Superintendent Judith Paolucci said the School Board has already voted on its no-growth fiscal 2011 budget of $19.5 million, which will ultimately go to voters for approval.
“The burden for supporting a school system is going more on the local taxpayer and less from the state,” Paolucci said; thanks to the decreased loss, though, that impact should not be as great.
Chebeague Island’s subsidy projection for fiscal 2011 grew from $153,000 last month to $157,000 this month, reducing the shortfall from $14,000 to $11,000.
A few weeks ago, preliminary reports from the state showed Regional School Unit 5 as one of the few districts to receive an increase in state funding from last year, a number the Freeport-Pownal-Durham superintendent, Shannon Welsh, called misleading.
The initial estimate of a $138,000 funding increase was incorrect, Welsh said, because of construction costs associated with the $23.7 million elementary school in Durham and $1.04 million in debt. When state aid from last year – $4.9 million – is compared to this year’s initial funding estimation of $5.1 million, it appeared as if the district received $138,000 from the state.

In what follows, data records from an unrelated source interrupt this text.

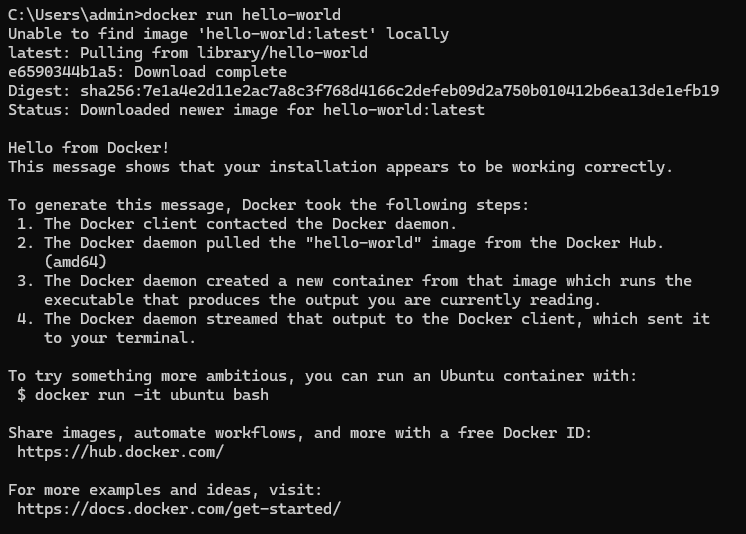Click the 'Status: Downloaded newer image' line
This screenshot has width=746, height=534.
[x=246, y=110]
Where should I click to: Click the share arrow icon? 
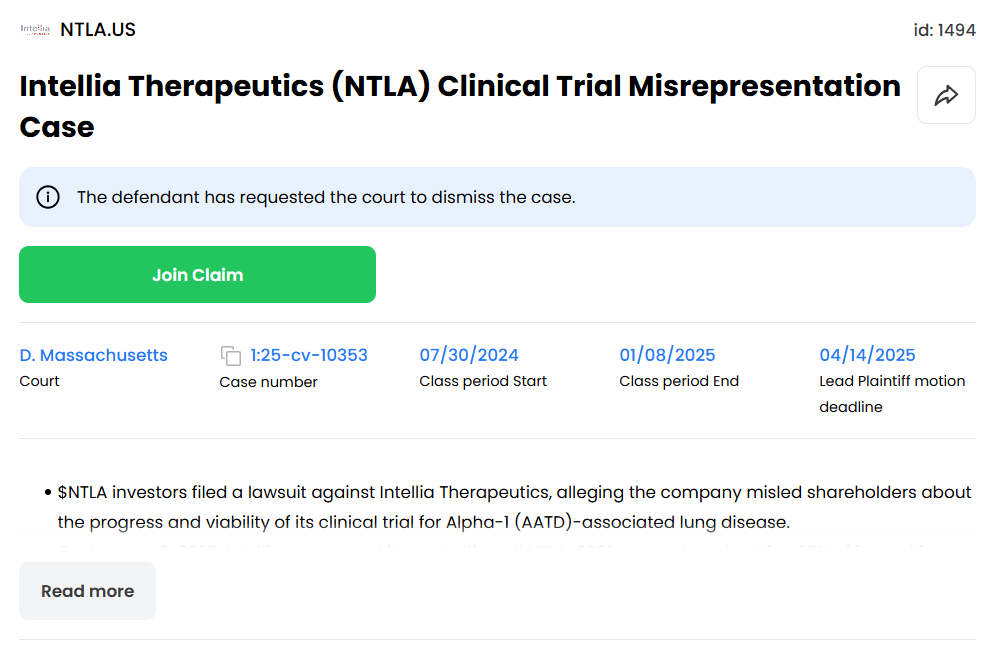[946, 95]
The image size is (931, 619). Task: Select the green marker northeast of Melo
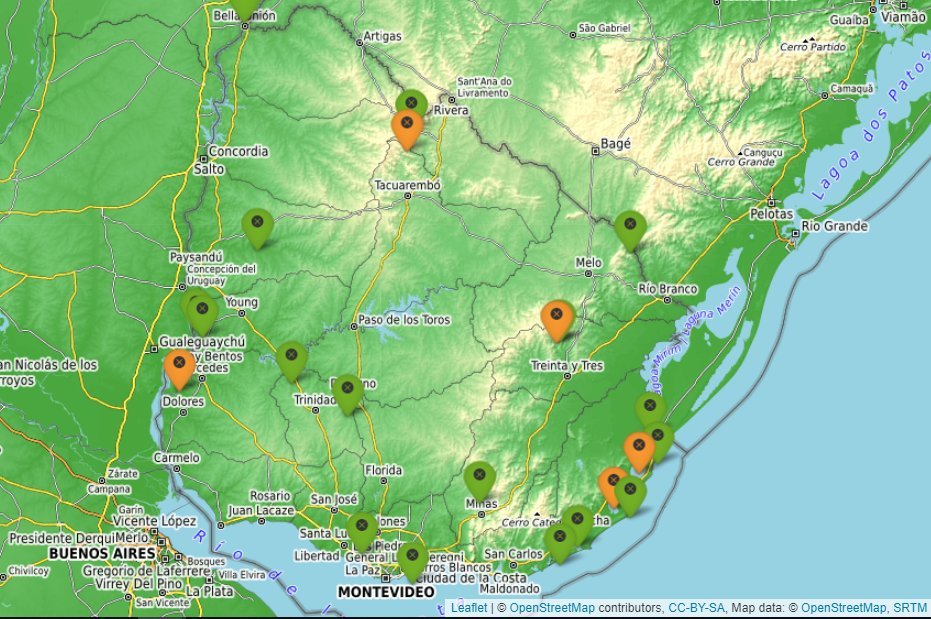(629, 228)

But, Welsh said, as RSU 5 pays the $1.04 million in debt for the school, the state will refund the money to the project, not to the cost of education. It is not money going to teacher salaries, heating costs, or classroom expenses and programs.
When the $1.04 million is subtracted from $5.1 million in estimated aid, RSU 5 is left with $4.1 million to use toward education and programs, a $900,000 reduction in state aid to education, Welsh said.
With the most recent state data, Welsh said the district will see a $159,000 increase in funding.
“This money will help add positions we thought we had to remove,” Welsh said. “Now we can add back in support staff hours.”
Welsh said the district still faces a reduction of $740,000 from what it received last year, but said the news from the state was encouraging.
The RSU 5 Board of Directors started the public budget process with workshop sessions Tuesday, March 9, and Wednesday, March 10. Welsh said the board is expected to continue working to adopt a budget by mid-May.